Ca se comprend. Ca tient la route.
"C'est pas qu'on soit raciste ...", argumente, à un moment donné, la dame du rez de chaussée de l'immeuble (originaire, elle aussi, d'un pays étranger).
"Y a tell'ment d'espaces, ici, dans la commune, où ils pourraient aller", ajoute-t-elle.
Moi-même ...
Quand j'arrive, à cet endroit, avec mon caddy, en ayant déjà deux heures de marche dans les pattes ...
Quand j'arrive, à cet endroit, avec mon caddy, et que j'aperçois tous ces jeunes (arabes) dans leur conciliabule, j'ai un réflexe d'auto-défense, de peur, de méfiance, j'en ai certains jours le souffle éventré. Oui oui.

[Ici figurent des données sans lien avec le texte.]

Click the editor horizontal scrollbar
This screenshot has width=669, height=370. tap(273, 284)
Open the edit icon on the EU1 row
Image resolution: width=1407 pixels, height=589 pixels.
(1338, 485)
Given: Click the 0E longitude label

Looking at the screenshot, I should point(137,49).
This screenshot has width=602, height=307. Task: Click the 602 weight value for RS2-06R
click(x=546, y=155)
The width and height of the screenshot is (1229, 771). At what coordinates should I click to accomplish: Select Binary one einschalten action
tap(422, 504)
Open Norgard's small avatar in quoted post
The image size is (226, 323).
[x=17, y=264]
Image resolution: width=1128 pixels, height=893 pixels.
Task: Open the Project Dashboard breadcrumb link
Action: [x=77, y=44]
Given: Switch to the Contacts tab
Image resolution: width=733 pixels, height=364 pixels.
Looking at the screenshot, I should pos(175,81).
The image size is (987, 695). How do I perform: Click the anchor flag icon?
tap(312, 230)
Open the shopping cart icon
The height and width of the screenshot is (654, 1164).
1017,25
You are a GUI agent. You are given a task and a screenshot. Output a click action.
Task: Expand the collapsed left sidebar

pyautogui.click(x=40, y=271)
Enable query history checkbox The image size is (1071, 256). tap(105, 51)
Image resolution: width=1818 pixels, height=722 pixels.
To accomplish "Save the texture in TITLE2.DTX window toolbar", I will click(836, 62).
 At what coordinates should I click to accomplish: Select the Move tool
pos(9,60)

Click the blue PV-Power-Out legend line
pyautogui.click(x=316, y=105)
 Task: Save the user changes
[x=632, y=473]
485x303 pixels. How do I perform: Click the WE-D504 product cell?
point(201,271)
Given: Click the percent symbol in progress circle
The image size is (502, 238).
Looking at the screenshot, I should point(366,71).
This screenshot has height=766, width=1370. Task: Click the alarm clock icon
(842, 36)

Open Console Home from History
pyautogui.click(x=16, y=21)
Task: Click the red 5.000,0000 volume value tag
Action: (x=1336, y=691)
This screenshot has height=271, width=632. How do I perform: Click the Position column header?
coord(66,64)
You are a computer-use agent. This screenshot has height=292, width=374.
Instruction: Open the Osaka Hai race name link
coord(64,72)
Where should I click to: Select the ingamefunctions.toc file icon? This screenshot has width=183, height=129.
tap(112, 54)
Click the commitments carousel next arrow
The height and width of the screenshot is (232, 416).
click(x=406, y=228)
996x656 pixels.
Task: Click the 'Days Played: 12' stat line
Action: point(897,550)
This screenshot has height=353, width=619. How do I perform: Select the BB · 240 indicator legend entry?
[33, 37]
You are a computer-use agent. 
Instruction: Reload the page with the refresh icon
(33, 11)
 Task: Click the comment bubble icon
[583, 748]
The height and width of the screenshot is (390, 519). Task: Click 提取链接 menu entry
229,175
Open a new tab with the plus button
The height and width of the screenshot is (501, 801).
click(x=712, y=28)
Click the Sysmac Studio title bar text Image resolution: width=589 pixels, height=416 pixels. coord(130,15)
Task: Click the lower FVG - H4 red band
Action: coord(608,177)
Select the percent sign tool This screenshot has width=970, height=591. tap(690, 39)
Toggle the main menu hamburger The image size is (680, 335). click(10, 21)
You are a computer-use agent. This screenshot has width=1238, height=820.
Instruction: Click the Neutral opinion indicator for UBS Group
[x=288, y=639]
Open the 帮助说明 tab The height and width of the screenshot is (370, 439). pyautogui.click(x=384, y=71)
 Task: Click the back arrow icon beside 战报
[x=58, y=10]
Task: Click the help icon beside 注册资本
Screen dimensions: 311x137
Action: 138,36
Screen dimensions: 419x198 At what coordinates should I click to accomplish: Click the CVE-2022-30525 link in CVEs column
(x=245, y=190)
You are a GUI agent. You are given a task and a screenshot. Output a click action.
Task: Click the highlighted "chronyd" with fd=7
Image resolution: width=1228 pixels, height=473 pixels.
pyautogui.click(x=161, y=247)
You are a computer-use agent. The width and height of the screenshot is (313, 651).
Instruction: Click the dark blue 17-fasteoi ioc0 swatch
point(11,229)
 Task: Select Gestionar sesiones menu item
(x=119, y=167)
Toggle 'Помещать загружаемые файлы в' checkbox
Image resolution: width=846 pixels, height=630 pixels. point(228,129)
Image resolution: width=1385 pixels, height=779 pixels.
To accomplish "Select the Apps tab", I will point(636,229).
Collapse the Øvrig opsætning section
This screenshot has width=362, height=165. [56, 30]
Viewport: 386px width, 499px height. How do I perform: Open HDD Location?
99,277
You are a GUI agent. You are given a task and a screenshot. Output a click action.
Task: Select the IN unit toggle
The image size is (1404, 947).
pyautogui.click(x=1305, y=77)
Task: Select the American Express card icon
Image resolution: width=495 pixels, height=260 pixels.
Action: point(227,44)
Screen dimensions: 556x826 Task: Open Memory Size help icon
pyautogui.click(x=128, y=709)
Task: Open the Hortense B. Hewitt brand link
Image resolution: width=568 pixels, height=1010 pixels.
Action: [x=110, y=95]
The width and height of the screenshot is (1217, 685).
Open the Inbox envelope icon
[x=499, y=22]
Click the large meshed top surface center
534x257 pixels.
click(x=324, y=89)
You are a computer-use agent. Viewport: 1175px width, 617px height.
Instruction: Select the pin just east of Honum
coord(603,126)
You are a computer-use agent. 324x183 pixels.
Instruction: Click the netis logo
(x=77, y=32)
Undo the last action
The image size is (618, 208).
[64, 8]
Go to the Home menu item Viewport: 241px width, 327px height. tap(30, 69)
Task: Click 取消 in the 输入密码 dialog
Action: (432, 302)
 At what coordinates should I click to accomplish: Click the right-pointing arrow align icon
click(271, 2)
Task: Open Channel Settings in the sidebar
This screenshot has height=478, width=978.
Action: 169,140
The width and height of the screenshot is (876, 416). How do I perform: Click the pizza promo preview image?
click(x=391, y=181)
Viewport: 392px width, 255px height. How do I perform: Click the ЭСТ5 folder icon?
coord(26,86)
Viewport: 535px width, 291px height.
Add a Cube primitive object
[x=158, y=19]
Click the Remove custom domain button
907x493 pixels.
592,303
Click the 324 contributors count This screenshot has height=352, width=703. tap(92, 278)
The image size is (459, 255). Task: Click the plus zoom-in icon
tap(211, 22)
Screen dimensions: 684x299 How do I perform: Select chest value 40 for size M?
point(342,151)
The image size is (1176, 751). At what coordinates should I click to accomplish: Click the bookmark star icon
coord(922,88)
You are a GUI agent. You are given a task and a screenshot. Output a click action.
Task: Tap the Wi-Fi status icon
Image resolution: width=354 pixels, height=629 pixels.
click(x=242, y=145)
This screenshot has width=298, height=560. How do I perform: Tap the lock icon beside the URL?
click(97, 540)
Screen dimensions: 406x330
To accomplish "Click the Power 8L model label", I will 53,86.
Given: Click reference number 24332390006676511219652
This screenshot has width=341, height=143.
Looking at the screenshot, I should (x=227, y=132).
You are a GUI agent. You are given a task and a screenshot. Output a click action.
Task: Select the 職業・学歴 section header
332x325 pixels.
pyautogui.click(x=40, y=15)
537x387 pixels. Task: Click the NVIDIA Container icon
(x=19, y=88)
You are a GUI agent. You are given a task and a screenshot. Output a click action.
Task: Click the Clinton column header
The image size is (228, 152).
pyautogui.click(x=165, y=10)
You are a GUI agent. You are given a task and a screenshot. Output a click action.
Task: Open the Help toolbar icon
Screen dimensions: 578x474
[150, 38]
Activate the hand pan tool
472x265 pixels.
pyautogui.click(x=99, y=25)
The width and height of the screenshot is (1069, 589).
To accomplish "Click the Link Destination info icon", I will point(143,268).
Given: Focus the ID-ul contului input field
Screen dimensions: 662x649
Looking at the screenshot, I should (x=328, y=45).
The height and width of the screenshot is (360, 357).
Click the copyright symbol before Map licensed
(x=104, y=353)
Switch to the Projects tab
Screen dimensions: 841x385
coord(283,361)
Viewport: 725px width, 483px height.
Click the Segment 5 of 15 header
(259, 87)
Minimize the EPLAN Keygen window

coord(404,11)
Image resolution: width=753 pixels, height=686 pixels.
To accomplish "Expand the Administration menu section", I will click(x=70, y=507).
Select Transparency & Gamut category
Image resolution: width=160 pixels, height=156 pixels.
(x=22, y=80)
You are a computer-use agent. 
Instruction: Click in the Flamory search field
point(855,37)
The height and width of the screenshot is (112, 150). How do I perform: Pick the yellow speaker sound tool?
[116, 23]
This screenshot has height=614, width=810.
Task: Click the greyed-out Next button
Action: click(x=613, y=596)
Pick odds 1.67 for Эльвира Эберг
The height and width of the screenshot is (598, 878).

Peur d'être attaqué, peur d'être dévisagé, peur de perdre la face, peur d'être décoiffé, peur ... tout court.
Et pourtant ...
Quand je prends la distance, le recul nécessaires ...
Quand je regarde bien, quand j'observe bien ...
Quand je fais le bilan, depuis cinq ans que j'accomplis la même trajet, la même tournée, et que je rencontre, à ce même endroit, les mêmes jeunes (arabes) ... ou le même type de jeunes (arabes) ...
Je constate ...
Je remarque ...
Que jamais aucun de ces jeunes ne m'a attaqué (ni verbal'ment, ni physiqu'ment).
Que jamais aucun de ces jeunes ne m'a manqué de respect, jusqu'à présent.
Que l'un ou l'autre me dit volontiers "bonjour".
Que l'un ou l'autre me demande volontiers : "comment ça va, facteur ?"
Que l'un(e) ou l'autre me tend volontiers une tartine, un bâton d'chocolat ou un biscuit.
Rue des Champs Elysées, 18A, au même endroit ...
Y a déjà quelques mois ...
La dame du rez-de-chaussée de l'immeuble s'était déjà plainte, à la police, de ces mêmes jeunes (arabes), pour les mêmes raisons.
Elle avait même ajouté : "La dame du cinquième s'en rappelle ... elle a eu sa voiture fracassée ..."
Et quand l'agent de police était reparti ...
Je m'étais autorisé, risqué, en toute gentillesse, à poser, à la dame du rez-de-chaussée de l'immeuble, la question suivante : "Etes-vous sûre que ce sont ces jeunes-là, ici devant vous, qui ont fracturé la voiture ?"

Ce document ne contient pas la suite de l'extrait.